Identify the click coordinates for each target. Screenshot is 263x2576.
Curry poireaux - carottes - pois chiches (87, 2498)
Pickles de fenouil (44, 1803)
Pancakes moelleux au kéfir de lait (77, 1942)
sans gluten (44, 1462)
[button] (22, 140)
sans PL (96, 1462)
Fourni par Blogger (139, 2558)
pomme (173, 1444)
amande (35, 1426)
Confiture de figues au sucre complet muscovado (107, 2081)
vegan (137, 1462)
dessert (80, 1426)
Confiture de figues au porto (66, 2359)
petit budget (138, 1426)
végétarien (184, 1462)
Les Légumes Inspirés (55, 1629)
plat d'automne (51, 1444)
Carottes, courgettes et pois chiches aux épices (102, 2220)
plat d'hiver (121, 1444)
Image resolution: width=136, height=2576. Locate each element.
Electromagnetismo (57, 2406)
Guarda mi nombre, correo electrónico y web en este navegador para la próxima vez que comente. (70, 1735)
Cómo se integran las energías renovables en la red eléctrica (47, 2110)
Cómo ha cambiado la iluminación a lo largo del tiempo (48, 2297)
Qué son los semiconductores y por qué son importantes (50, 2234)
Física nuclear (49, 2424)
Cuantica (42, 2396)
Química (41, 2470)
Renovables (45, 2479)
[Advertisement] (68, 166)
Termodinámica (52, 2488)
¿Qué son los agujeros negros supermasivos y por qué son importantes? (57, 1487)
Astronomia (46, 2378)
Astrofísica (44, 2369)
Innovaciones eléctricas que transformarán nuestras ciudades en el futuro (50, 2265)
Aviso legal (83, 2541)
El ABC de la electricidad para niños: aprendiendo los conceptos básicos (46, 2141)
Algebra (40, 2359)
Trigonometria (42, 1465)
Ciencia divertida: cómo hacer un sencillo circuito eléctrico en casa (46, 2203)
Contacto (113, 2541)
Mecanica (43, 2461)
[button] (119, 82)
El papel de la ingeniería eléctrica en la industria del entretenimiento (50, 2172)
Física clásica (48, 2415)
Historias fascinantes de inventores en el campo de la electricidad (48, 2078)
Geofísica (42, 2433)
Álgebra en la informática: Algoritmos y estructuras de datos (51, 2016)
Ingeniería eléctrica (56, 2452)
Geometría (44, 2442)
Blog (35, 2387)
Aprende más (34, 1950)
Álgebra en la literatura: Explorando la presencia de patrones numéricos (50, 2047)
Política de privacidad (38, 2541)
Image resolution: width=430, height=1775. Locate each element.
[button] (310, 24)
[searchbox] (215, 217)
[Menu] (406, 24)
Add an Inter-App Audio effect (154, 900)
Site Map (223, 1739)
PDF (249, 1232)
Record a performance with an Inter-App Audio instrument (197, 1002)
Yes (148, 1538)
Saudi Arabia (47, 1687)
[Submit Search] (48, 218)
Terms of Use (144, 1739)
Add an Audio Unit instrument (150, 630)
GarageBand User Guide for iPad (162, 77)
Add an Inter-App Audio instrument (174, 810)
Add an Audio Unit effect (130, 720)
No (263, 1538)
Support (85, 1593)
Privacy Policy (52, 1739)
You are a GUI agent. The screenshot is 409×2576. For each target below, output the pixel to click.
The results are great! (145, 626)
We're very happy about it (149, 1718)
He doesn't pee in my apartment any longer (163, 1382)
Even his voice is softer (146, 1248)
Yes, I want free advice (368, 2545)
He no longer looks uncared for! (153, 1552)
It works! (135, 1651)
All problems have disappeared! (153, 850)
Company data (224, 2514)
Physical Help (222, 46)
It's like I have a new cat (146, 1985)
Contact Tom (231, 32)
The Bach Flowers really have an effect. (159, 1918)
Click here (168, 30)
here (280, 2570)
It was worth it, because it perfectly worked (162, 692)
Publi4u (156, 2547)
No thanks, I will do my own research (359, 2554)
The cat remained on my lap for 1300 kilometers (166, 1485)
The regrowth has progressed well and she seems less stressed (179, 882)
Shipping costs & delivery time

+++

Exercise instructions
Using the data above, return each line that includes the word "element".

Expected answer
Image resolution: width=136, height=2576. Locate each element.
Image resolution: width=430, height=1775. Locate each element.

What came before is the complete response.